[Text provided]
----------

It is hardly surprising that the issue of illegal migration  from Bangladesh featured prominently at the conference of Chief  Ministers on internal security last Friday. As many as seven Chief  Ministers-those of West Bengal, Mizoram, Manipur, Meghalaya, Nagaland,  Arunachal Pradesh and Maharashtra-urged upon the Centre to take strong  steps to curb the influx which posed a grave threat to national  security.

That none of them belonged to the BJP, which first brought the  issue of illegal influx to the forefront of the national security  discourse, is significant. It firmly underlined the fact that the matter  is one of national and not partisan concern. The scale of the influx and  the size of the population of illegal migrants in India, which,  according to various Government reports, varies between 12 and 15  million, are alarming. More, it has caused significant demographic  changes in some of the States, particularly in their border districts.  In 2001, Muslims accounted for 30.9 per cent of Assam's population  against 28.43 per cent in 1991.

----------

[Data entries]
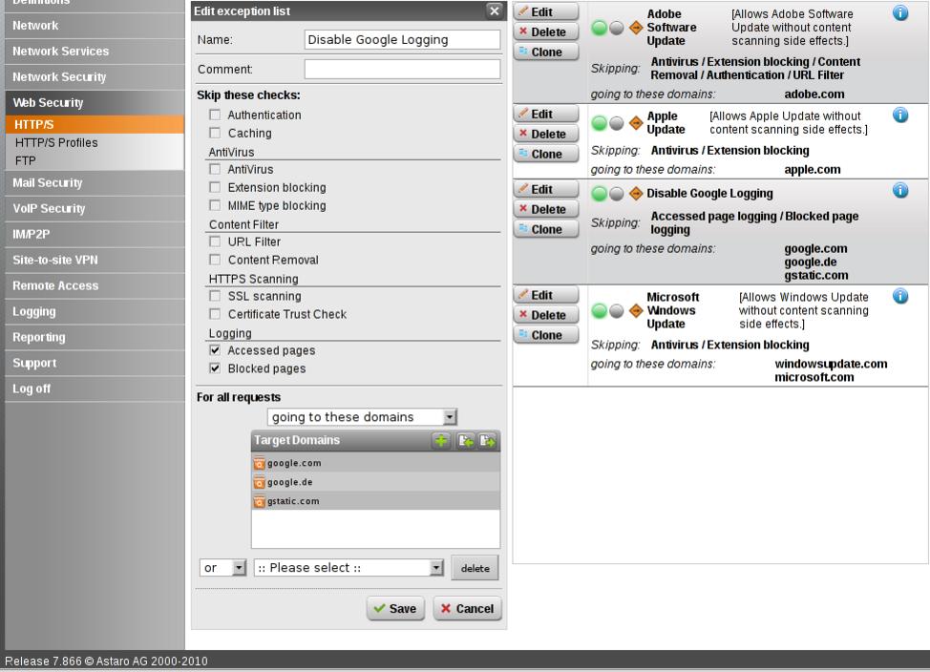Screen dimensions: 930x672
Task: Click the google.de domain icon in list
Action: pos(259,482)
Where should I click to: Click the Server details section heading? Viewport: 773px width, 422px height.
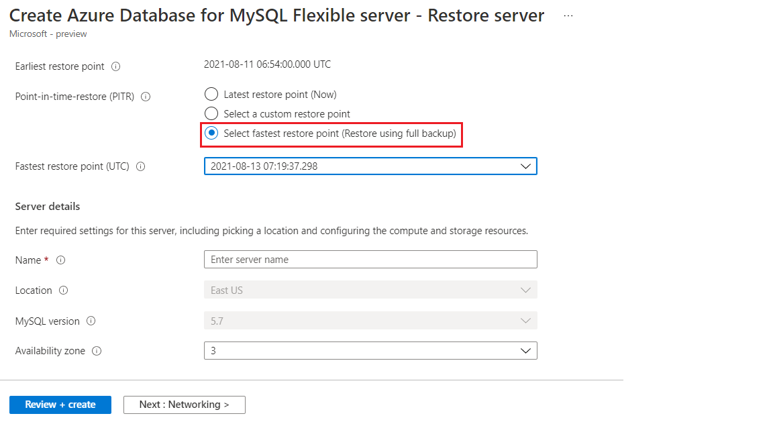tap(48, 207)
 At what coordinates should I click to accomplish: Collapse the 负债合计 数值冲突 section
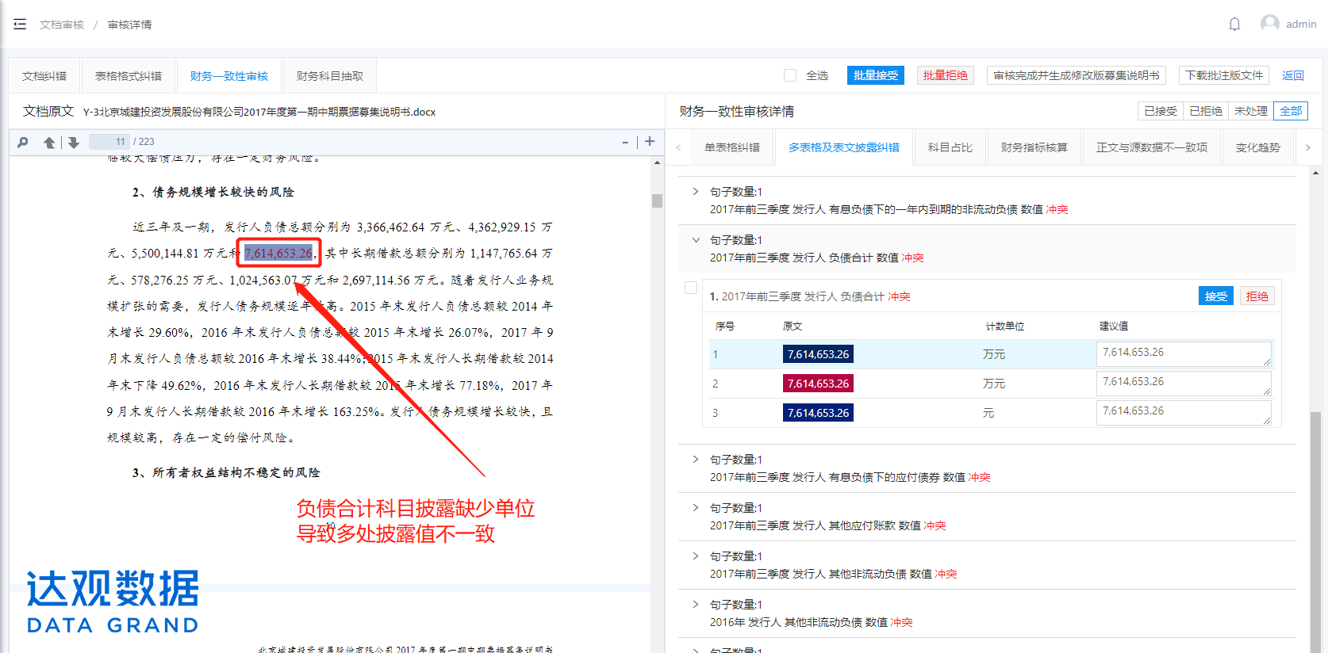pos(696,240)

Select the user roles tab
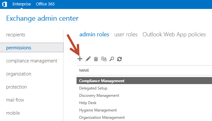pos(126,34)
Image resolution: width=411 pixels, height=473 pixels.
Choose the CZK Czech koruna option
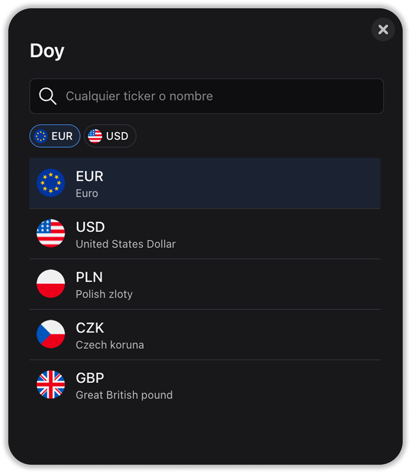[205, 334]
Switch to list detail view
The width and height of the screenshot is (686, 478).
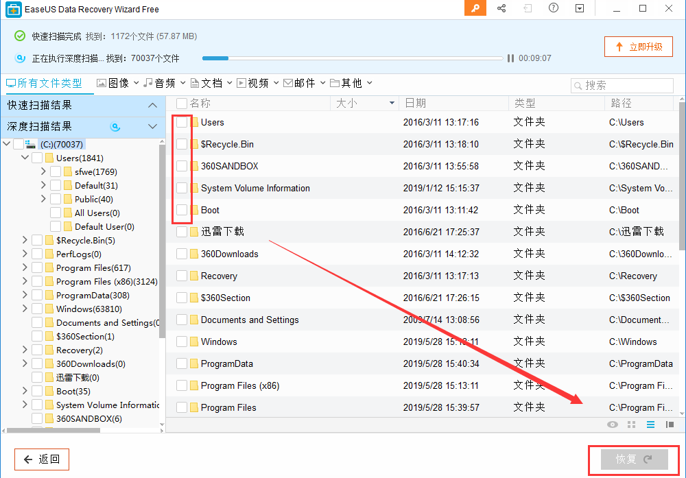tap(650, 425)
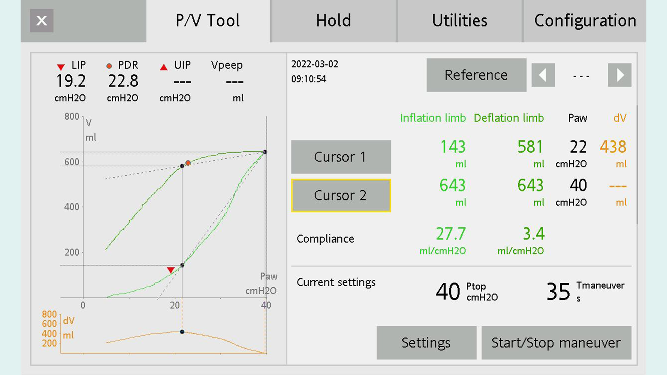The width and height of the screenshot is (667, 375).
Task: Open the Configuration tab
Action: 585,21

----------

[What you are asked to do] Can you sum up the passage on illegal migration from Bangladesh in two sentences?

[Result for this task] At last Friday's conference of Chief Ministers on internal security, seven Chief Ministers, none of them from the BJP, urged the Centre to take strong steps to curb the influx from Bangladesh as a grave threat to national security, underlining that the matter is a national rather than partisan concern. According to various Government reports, India has between 12 and 15 million illegal migrants, and the influx has caused significant demographic changes in some States, particularly in their border districts.